7,5 milliards de dollars d’économies : la feuille de route 2026-2030

TotalEnergies fixe un cap clair : 7,5 milliards de dollars d’économies sur 2026-2030, adossés à une baisse annuelle de 1 milliard de dollars des investissements nets par rapport à ses trajectoires précédentes. Cette discipline financière s’attaque à deux fronts simultanés : la progression de l’endettement et le ralentissement des désinvestissements qui compliquent l’équation de financement organique du groupe.

Le message aux investisseurs est explicite : le groupe entend générer des liquidités additionnelles sans renoncer à sa dynamique industrielle. La promesse réside dans des capex et des opex mieux ciblés, des partenariats renforcés et des optimisations opérationnelles pour arbitrer au plus près les marges.

Capex et opex : calibrage annoncé

Le recentrage sera sélectif. TotalEnergies privilégie les projets à forte marge dans l’amont pétrolier et gazier et protège 4 milliards de dollars par an dédiés aux activités bas-carbone via la division Integrated Power. La trajectoire retenue fait l’hypothèse d’un mix d’économies combinant capex et opex, sans divulgation granulaire par classe d’actifs, mais avec une priorité affichée à la rentabilité unitaire des projets.

Les capex regroupent les dépenses d’investissement dans les projets et actifs physiques ou digitaux (exploration, développement de champs, centrales renouvelables, réseaux électriques, systèmes). Les opex couvrent les coûts opérationnels récurrents : maintenance, logistique, achats, énergie, personnel, services. La réduction des capex influe directement sur le pipeline de projets, tandis que l’optimisation des opex améliore la marge et le cash-flow à court terme.
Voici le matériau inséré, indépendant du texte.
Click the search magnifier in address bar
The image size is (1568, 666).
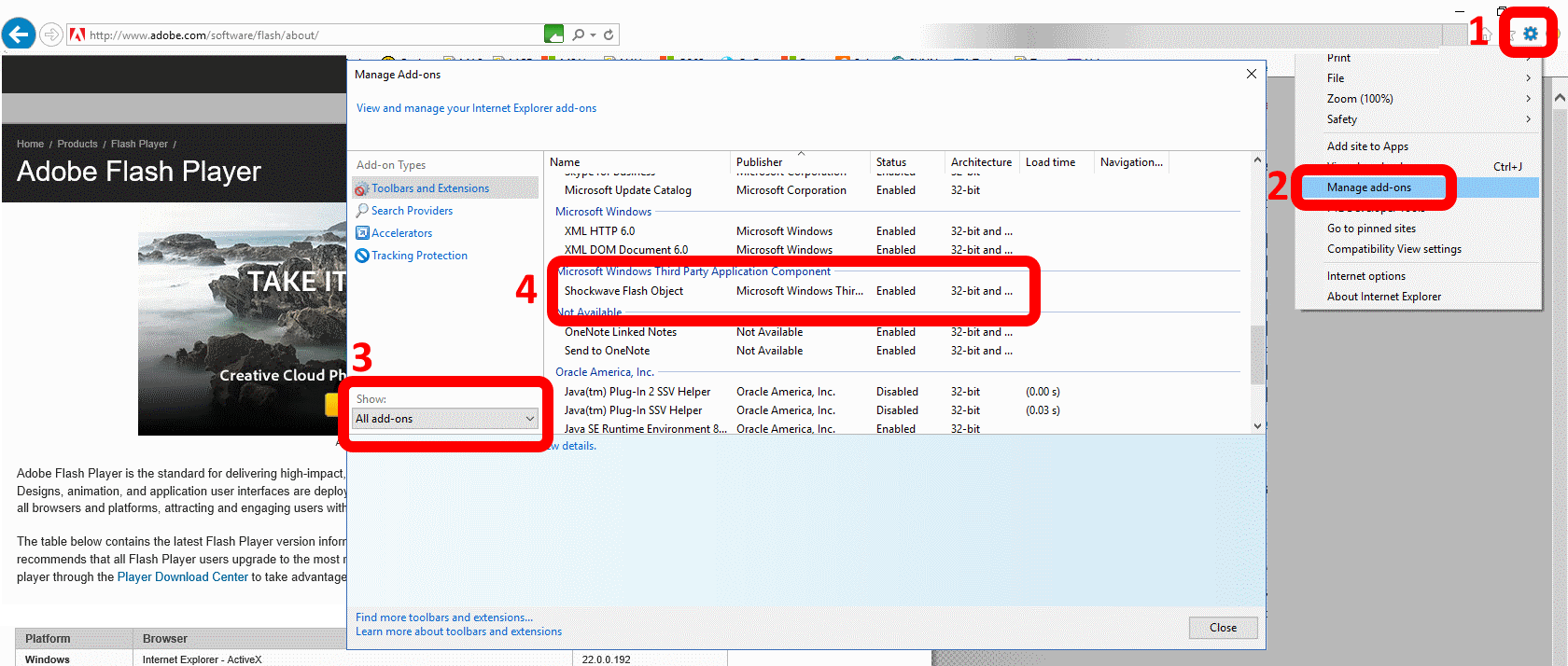click(579, 35)
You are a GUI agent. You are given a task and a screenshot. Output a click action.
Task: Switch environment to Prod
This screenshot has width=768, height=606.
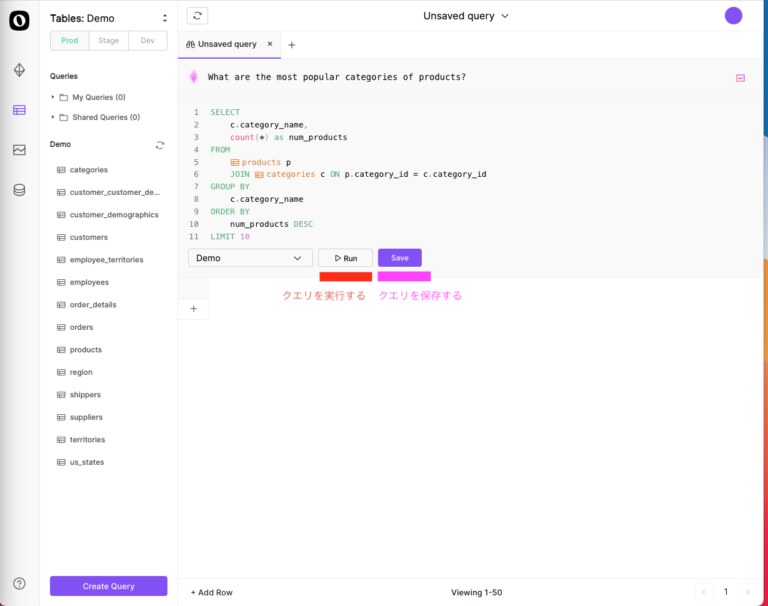click(x=69, y=41)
Production en hausse de 4 % par an : pari maintenu malgré la cure d’austérité

Le groupe conserve un objectif ambitieux : croître de 4 % par an en volume de production énergétique jusqu’en 2030. Cette trajectoire suppose une exécution robuste dans l’amont, avec une sélection accrue des projets à retour rapide et intensité capitalistique maîtrisée. Côté transition, la feuille de route maintient un socle d’investissements dans l’électricité intégrée afin d’asseoir une contribution plus visible des actifs bas-carbone dans le résultat consolidé à horizon 2030.

Integrated Power : trajectoire financière et rôle dans le portefeuille

Le budget de 4 milliards de dollars annuels est reconduit pour la branche Integrated Power. Cette division, qui agrège production renouvelable, négoce et fourniture d’électricité, doit atteindre l’équilibre en 2028 avec un ROACE de 10 % visé. À l’horizon 2030, sa contribution est projetée à 15 à 20 % des résultats du groupe, ce qui en ferait un pilier de la diversification et un amortisseur partiel de la cyclicité des hydrocarbures.

Integrated Power : ce qui change pour la création de valeur

La logique intégrée vise à capter de la marge sur toute la chaîne : origination de renouvelables, flexibilité des portefeuilles, négoce d’électricité, fourniture B2B-B2C. L’équation économique repose sur la gestion des prix de marché, la couverture, la valorisation des certificats, et des contrats long terme. La promesse de rentabilité en 2028 suppose un scale-up discipliné et des structures de coûts tenues.

Dette, cessions et coût du capital : les équilibres à tenir

La mécanique proposée vise à contenir un ratio d’endettement net en hausse ces derniers mois. D’après des analyses relayées dans la presse économique, l’indicateur est passé d’environ 8 % à 18 % en quelques mois, sous l’effet d’acquisitions et d’investissements soutenus. Le groupe se fixe comme ligne rouge de rester sous 20 % afin d’éviter une tension sur son coût du capital et préserver ses notations, A+ chez S&P Global Ratings en 2025.

Le volet cessions reste déterminant. L’objectif de 3,5 milliards de dollars de désinvestissements en 2024 a été contrarié par des opérations avortées, notamment au Nigeria et au Royaume-Uni. L’arbitrage 2026-2030 pourrait donc reposer davantage sur des ventes partielles d’actifs ou des partenariats structurants, y compris dans les renouvelables, afin de cristalliser de la valeur sans dégrader la trajectoire industrielle.

Cessions 2024 : jalons à sécuriser

Pour restaurer de la flexibilité financière, TotalEnergies doit finaliser des cessions qualifiées et au bon prix. La sélection des actifs à céder ne doit pas affaiblir les projets à marge élevée ni la montée en puissance d’Integrated Power. À court terme, la réalisation du programme 2024 conditionne les marges de manœuvre en 2026, alors que le pipeline de projets devra déjà intégrer les réductions de capex programmées.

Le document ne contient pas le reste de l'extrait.